The hybrid system will create a more fuel-efficient, ecologically friendly race car. The first on-track test of the LMDh – from Porsche Penske Motorsport at Barcelona in January – was ruled a success, right down to the near-silence of the car launching under battery power in the pits.

“As an engineer, you don’t often get the chance to be involved at the start of something and get to see it through the point where it actually runs on track,” said Bill Pearson, IMSA’s senior engineer for performance and simulation. “To actually see the car going ‘round in circles was fantastic.”

Working within specifications and regulations for the new car, engineers at Xtrac, Williams Advanced Engineering and Bosch collaborated to marry the hybrid system components – the gearbox, motor generator unit (MGU) and battery – into a tight space, while working around the specifications of the various chassis constructors and ICE manufacturers. That required hours of collaboration among engineers from all participants.

“There’s a lot of real tight collaboration with Bosch to define it and get the motor to fit in that space,” Barton said. “Once we got past that hurdle, then the question would be for constructors to all agree on suspension loads and mounting points in terms of the wishbones and tow links. That was the biggest part of the collaboration – working together with constructors.”
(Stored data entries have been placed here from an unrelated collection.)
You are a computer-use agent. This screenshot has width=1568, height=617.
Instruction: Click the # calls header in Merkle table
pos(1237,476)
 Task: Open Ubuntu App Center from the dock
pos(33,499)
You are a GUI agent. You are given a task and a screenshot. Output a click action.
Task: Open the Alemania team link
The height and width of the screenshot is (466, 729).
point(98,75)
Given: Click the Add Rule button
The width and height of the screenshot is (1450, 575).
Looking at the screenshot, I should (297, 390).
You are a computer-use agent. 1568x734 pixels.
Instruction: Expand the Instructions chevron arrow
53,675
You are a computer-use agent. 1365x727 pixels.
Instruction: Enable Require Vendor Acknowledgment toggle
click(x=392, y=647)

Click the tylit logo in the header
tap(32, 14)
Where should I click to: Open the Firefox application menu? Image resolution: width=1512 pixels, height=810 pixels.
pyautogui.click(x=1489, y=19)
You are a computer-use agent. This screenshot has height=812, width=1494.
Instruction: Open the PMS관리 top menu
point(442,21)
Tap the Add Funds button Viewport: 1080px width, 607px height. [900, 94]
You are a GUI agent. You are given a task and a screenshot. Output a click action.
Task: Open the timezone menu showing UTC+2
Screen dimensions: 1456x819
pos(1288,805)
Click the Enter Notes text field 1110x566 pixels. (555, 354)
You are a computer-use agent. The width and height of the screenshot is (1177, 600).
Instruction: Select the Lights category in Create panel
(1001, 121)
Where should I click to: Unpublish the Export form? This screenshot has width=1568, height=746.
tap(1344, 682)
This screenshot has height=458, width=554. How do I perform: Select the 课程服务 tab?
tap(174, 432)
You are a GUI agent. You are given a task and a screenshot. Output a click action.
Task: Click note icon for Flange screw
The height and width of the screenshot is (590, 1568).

LMDh cars will be eligible for IMSA’s GTP class and the FIA World Endurance Championship’s (WEC) Hypercar class, allowing teams to compete across sanctioning bodies running either an LMDh or LMH car under convergence of regulations between IMSA and the Automobile Club de l’Ouest (ACO).

“We are very proud about the cooperation,” said Frederic Lequien, ACO’s head of Le Mans Endurance Management. “We are together, with the FIA, with IMSA and the ACO. This is something great, and we have done that for the sport, for the future and for the fans.”

Porsche’s unveiling of its LMDh in Barcelona enthused officials and competitors in both series. A follow-up test this week at Spa in Belgium fueled the fire even more.

“Certainly, Porsche is playing a strong role at the moment with the initial commissioning of the hybrid system in a vehicle,” said Simon Hodgson, IMSA’s vice president of competition. “But all manufacturer partners have been involved in that process, including the chassis constructors. There’s full awareness between that group and the hybrid group, the powertrain partners, and obviously the ACO and IMSA.”

Getting it to the track meant cross-pollination among engineers from several manufacturers. It meant meetings upon meetings, followed by more meetings.

“We would meet with all of the constructors and say, ‘So, you wanted this and needed that, and we’re thinking we’ll do a six-bolt pattern here where we’re within 3 millimeters of your requirement and 2 millimeters of yours,’” Barton said. “There were a lot of meetings and a lot of shared CAD (computer-aided design).

“People told us what they wanted. Maybe it was within X or Y length of the transmission. There was a lot of real close work for all of those guys to come up with an agreement.”

The cooperation led to something profound: A new, hybrid-based platform that will move sports car racing to a new era and allow the top class to be shared across sanctioning bodies and continents.

“(It’s) a project that is going to be a legacy moment for our sport of endurance sports car racing,” IMSA President John Doonan said. “When you imagine, and already know, the number of manufacturers that are committed to compete, that’s remarkable. When you think about the build-up of a common, single-source hybrid system, and the folks at Bosch and Williams and Xtrac that have come together for that, that’s remarkable.”

All it took was a huge amount of cooperation.

“It’s massive,” Xtrac’s Barton said. “And when you look at all the engineering time we’ve put into it, I don’t think even we realized how big this project was going to be.”

And it’s a unified project that provides direction for the sport for years to come.

“It’s been collaboration all the way, people who want to work together,” said IMSA’s Pearson. “It’s about wanting to do the best for the sport – seeing a need and seeing a way that people could work together to provide what is going to be a very solid foundation for the future of sports car racing.”